Alors pourquoi la météo des neiges est-elle programmée à une heure de grande écoute ? C’est parce que la télévision montre beaucoup plus de membres de la classe supérieure que de gens des classes populaires. On entend souvent dire que la télévision serait un organe de propagande du gouvernement ou le temple de la bêtise ou du consumérisme. Mais ce qui saute aux yeux d’abord c’est qu’elle fait des membres de la classe supérieure la référence obligée de tous les autres. Cette surreprésentation a des conséquences sur nos perceptions de la société – elles contribuent par exemple à notre méconnaissance des inégalités : ces couples de cadres avec trois enfants et une grande maison comme ceux du programme court « Parents mode d’emploi » sur France 2 deviennent la norme du « Français moyen » alors qu’ils font de fait partie des classes supérieures.
Mais cela a aussi des conséquences politiques : sur chaque sujet, ce sont d’abord des membres de la petite ou moyenne bourgeoisie qui s’expriment, donnant leur point de vue comme valant pour tous les autres et contribuant à valider certaines réformes et décrédibiliser certains mouvements sociaux. On interroge ainsi beaucoup plus souvent des entrepreneurs que des salariés pour parler des vertus d’un rétrécissement du code du Travail. Pourquoi cette domination des classes supérieures à la télévision et comment en sortir ?

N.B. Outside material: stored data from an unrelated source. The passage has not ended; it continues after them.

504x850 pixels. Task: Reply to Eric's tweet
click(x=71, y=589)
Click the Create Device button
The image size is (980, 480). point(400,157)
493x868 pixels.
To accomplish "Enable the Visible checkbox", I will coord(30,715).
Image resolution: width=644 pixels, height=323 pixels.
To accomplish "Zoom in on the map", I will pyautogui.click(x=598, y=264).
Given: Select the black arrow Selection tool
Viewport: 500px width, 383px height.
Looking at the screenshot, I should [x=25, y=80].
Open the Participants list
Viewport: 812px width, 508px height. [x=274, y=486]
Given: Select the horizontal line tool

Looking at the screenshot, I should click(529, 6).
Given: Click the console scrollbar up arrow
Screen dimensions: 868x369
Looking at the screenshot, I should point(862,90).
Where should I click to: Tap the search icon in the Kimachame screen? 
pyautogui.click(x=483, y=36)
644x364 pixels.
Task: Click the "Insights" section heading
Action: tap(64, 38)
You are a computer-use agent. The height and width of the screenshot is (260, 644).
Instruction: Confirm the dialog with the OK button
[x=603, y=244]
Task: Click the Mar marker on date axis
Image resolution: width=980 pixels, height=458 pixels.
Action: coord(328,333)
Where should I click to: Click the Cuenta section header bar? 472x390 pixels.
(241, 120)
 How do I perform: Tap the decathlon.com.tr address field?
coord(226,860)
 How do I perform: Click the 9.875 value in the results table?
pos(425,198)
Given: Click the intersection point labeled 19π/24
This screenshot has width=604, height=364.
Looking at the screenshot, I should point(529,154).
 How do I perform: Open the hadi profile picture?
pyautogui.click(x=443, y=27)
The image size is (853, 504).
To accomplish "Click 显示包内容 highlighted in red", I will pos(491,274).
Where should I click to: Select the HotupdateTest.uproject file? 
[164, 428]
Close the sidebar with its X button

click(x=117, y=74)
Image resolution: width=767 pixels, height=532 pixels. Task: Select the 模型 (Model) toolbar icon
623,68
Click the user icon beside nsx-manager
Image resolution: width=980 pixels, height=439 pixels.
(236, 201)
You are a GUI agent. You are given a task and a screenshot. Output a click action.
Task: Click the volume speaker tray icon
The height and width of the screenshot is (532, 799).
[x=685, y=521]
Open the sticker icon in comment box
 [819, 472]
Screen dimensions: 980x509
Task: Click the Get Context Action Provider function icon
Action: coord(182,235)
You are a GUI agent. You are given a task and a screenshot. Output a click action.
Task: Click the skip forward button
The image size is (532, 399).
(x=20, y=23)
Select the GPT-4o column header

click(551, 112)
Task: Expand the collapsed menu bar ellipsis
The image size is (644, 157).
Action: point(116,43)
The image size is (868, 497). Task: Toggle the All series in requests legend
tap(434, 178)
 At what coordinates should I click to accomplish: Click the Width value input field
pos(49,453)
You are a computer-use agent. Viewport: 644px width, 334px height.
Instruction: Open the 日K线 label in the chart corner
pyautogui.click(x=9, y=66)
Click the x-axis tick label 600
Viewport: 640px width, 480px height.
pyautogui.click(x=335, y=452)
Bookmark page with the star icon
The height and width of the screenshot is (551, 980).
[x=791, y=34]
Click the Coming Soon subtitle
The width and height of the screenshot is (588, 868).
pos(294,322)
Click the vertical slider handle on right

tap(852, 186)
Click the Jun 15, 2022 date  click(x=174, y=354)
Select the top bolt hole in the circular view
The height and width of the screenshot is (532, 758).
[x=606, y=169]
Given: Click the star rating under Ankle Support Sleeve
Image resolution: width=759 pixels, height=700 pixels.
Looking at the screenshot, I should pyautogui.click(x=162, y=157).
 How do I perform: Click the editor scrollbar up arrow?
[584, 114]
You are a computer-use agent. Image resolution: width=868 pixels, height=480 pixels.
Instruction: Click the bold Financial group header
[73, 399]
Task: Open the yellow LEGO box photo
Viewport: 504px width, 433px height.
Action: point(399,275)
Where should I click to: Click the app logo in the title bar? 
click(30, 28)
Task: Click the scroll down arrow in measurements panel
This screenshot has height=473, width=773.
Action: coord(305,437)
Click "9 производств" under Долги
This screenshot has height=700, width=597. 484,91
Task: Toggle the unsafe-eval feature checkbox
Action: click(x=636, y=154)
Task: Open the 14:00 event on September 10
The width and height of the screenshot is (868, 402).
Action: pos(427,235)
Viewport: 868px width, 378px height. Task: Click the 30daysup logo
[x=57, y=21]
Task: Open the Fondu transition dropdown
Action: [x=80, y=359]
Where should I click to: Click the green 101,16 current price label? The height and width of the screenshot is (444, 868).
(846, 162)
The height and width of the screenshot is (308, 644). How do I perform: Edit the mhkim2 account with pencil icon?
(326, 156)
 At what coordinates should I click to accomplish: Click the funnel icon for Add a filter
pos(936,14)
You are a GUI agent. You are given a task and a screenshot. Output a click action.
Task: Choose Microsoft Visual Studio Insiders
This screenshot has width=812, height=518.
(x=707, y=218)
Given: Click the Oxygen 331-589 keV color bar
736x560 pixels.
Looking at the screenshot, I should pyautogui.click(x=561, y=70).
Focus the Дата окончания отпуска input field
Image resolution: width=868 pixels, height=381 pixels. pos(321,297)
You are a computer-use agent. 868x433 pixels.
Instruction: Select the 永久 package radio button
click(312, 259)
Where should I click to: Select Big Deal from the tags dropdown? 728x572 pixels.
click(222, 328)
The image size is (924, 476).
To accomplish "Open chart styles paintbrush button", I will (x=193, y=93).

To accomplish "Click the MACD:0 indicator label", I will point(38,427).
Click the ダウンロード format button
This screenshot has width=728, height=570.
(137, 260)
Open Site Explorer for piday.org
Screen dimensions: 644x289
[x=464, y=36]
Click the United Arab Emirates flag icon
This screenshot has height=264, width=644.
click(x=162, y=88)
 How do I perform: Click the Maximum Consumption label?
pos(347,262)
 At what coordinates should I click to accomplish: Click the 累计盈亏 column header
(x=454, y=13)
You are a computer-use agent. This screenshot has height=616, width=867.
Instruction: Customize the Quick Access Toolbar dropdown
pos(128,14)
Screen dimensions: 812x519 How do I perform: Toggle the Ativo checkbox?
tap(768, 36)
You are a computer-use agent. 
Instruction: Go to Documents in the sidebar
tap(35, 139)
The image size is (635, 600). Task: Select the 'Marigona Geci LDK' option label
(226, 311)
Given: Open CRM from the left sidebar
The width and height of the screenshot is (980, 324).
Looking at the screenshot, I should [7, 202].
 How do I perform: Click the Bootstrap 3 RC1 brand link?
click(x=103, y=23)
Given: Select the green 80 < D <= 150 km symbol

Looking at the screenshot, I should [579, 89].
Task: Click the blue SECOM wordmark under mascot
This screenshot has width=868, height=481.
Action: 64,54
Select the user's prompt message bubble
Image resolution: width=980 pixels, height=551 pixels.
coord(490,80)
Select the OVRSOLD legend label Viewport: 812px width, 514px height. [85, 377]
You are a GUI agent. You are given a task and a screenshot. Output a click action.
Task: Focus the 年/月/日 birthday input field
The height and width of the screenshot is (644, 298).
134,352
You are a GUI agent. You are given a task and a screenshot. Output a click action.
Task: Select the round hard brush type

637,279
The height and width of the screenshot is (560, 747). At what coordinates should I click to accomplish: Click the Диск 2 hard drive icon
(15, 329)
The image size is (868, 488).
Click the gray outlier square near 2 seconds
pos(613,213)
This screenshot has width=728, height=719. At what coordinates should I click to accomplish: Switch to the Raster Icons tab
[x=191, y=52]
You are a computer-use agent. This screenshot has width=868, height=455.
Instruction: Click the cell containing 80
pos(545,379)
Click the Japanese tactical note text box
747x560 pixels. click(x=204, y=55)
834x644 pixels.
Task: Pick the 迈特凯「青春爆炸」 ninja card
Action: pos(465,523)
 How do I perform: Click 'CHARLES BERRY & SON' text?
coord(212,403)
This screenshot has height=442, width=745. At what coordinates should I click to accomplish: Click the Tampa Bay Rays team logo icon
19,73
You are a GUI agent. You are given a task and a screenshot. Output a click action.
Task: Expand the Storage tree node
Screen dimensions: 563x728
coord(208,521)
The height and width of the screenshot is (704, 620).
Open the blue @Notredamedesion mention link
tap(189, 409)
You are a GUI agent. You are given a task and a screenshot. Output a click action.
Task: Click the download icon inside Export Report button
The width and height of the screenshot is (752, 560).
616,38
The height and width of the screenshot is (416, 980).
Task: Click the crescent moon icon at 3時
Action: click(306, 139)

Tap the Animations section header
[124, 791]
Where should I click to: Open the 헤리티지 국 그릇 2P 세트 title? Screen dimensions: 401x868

Le règne sans partage des bourgeois dans notre télé
En 2009, le Conseil supérieur de l’audiovisuel (CSA) a mis en place un « baromètre de la diversité » pour mesurer la représentation des différentes catégories de la population dans les programmes télévisés. Sur chaque chaîne, l’organisme public a quantifié le pourcentage d’apparition des hommes et des femmes, des « origines perçues » (blancs, noirs, « asiatiques »… des catégories plutôt étranges), des personnes handicapées et des catégories socio-professionnelles. Cet indicateur élaboré par l’INSEE est le plus proche de ce que nous appelons les classes sociales : on peut regrouper les multiples catégories qu’il contient (ouvriers, employés, agriculteurs, cadres, artisans, etc.) en deux grands ensembles, les classes supérieures (comprenant les cadres, les chefs d’entreprise, les professions libérales et intellectuelles) et les classes moyennes et populaires (professions intermédiaires, ouvriers et employés). Les premières regroupent des gens qui ont des revenus importants, un certain niveau d’étude et une place élevée dans la hiérarchie sociale, tandis que les secondes regroupent des gens à revenus moyens et faibles, peu ou pas diplômés et les plus souvent intermédiaires ou exécutants. Le baromètre prend aussi en compte les inactifs, c’est-à-dire les retraités, les chômeurs, les étudiants et toutes les personnes sans activité professionnelle et, contrairement à ce que l’on fait d’habitude, ne les classe pas selon leur catégorie sociale d’origine (alors qu’il n’y aucun rapport entre un cadre retraité et un employé retraité). Une fois la part que ces trois grandes catégories occupent dans la population française rappelée, le baromètre nous informe de la place qui leur est accordé dans les programmes télévisuels hors publicité, de façon globale puis catégories par catégories (infos, sports, fictions, etc.). Depuis 2009, les résultats sont assez nets : tous programmes confondus, ce sont les classes supérieures qui occupent le temps d’antenne le plus important : entre 60 et 70 % !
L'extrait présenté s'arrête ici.